### [Passage to read]
◇ ◇ ◇ ◇

Kinda late, but
Because in the relevant time period (2035-50, roughly), Victoria is undergoing White Supremacist Year Zero. It's in no shape to manufacture pharmaceuticals or medical equipment or much of anything else except wandering death squads and human trafficking victims.
Puerto Rico, meanwhile, is a relatively helpless island that has the facilities to make something valuable, but no means of posing a threat or somehow acting as the basis of a reunited America (Alexander's bugbear). Exactly the kind of polity that can be trivially subordinated into the Russosphere with a casual flex of military and economic muscle, on terms strict enough to ensure that they don't mess up anything Alexander doesn't want messed, but not so strict as to inspire revolts.
Alexander breaks things because he doesn't want to have to deal with potential rivals. Puerto Rico isn't a rival; it's loose change that fell out of the pocket of the rival he just broke.
Fair point.
I'll give you that much.
That is VERY true in the modern international order. It is less true in a relatively lawless environment, or one where there is no clear hegemony, or where the hegemony doesn't care that you rob someone unless it's a friend of theirs.

◇ ◇ ◇ ◇

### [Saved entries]
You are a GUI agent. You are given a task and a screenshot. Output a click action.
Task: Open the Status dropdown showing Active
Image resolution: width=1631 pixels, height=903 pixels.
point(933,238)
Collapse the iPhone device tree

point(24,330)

◇ ◇ ◇ ◇

### [What is needed]
In the Puerto Rico discussion, replace "island" with "territory" in everything from "Puerto Rico, meanwhile, is" down to "to inspire revolts.", and write out that part with the change. The saved entries have nothing to do with the Puerto Rico discussion.

### [Result for this task]
Puerto Rico, meanwhile, is a relatively helpless territory that has the facilities to make something valuable, but no means of posing a threat or somehow acting as the basis of a reunited America (Alexander's bugbear). Exactly the kind of polity that can be trivially subordinated into the Russosphere with a casual flex of military and economic muscle, on terms strict enough to ensure that they don't mess up anything Alexander doesn't want messed, but not so strict as to inspire revolts.